AWS también aloja sistemas críticos del Departamento de Seguridad Nacional estadounidense, incluidas las herramientas analíticas que ICE utiliza para vigilar, detener y deportar migrantes. La misma empresa que despidió a Smalls por exigir un cubrebocas le vende al Estado las herramientas para perseguir a tu primo en Phoenix. La misma empresa que niega un contrato colectivo en Nueva York lucra con la deportación del trabajador mexicano y con la voladura del trabajador palestino. El modelo de negocios de Amazon es Necroleoliberalismo en su máxima expresión.

A los mexicanos esta historia debería resonarnos como una campana. Llevamos un siglo arrastrando charrismo, contratos de protección, líderes que cobran del patrón y firman a espaldas de los suyos. El sindicalismo independiente, sabe que el clientelismo del PRI viejo, el populismo de utilería del PAN y el fascismo internacional que crece como hongo después de la lluvia se derrotan con una sola herramienta y es la organización obrera.

No con tuits indignados, no con votos, no con la beneficencia del Estado, no con el emprendedurismo motivacional que se vende en cursos a 999 pesos. Con asambleas, con paros, con contratos colectivos auténticos, con saltar la valla cuando hay que saltarla.

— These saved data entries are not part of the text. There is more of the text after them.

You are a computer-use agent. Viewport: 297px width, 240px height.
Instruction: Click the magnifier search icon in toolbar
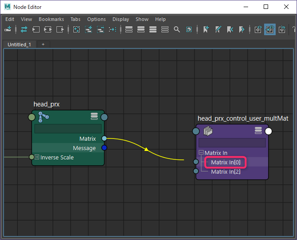pos(177,29)
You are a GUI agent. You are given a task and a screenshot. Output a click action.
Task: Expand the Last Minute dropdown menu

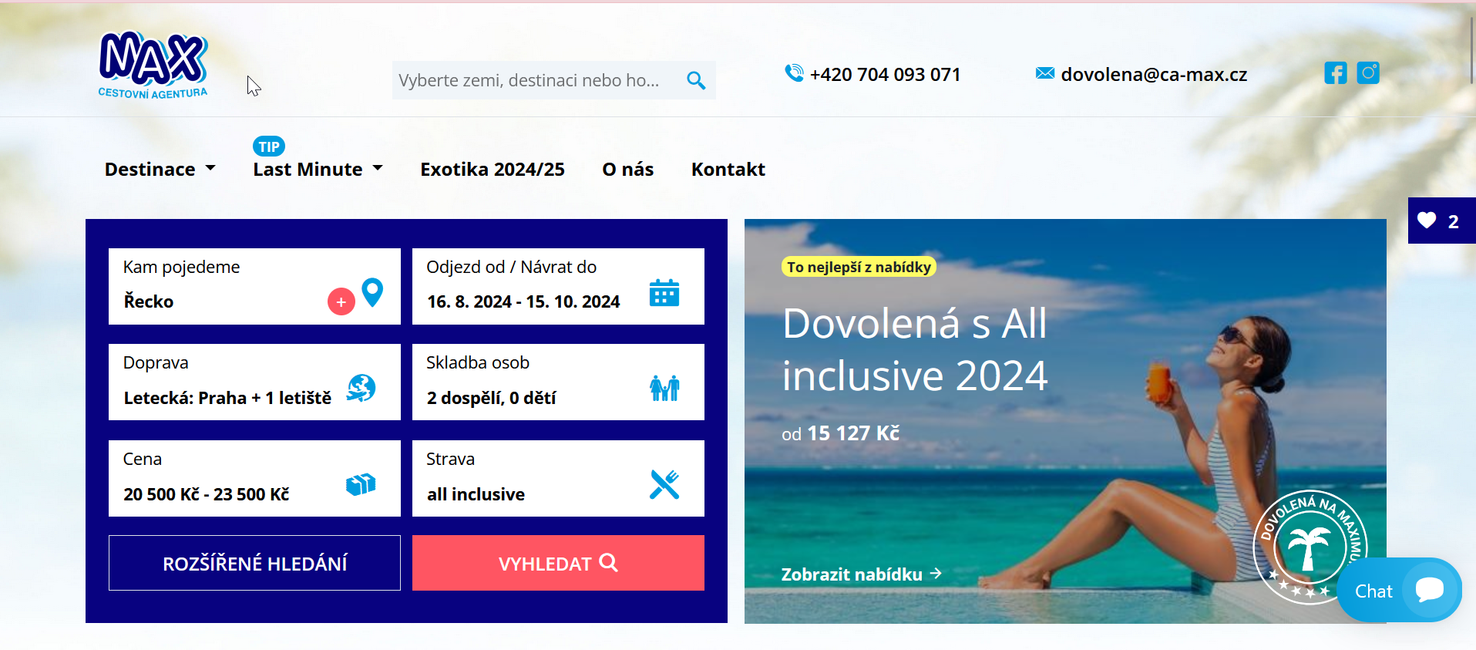tap(318, 169)
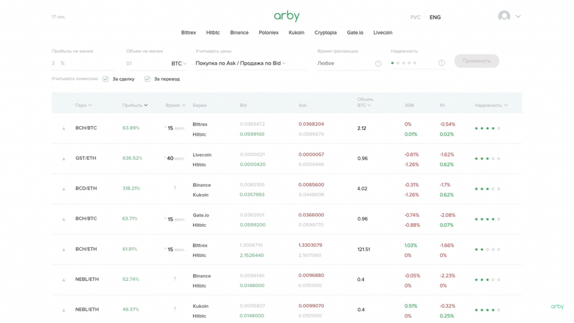This screenshot has width=574, height=323.
Task: Select the Poloniex exchange tab
Action: pyautogui.click(x=269, y=33)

Chris Smalls no entró a la Met Gala. La policía lo tiró al piso, le pisaron la pancarta y se lo llevaron arrestado. Pero en el video que circula aparece la única imagen verdaderamente artística de la noche, un obrero negro, despedido por el hombre más rico de la tierra, plantándose con un cartel frente al espectáculo del capital. Esa imagen vale más que todos los vestidos de la alfombra. Y nos recuerda algo que en este país hace falta repetir hasta que entre; contra la dictadura, contra el clientelismo, contra el fascismo, no hay app, no hay salvador, no hay influencer, no hay caudillo que valga. Hay sindicato. Y si no lo hay, se construye. Y si no se construye, caemos todos.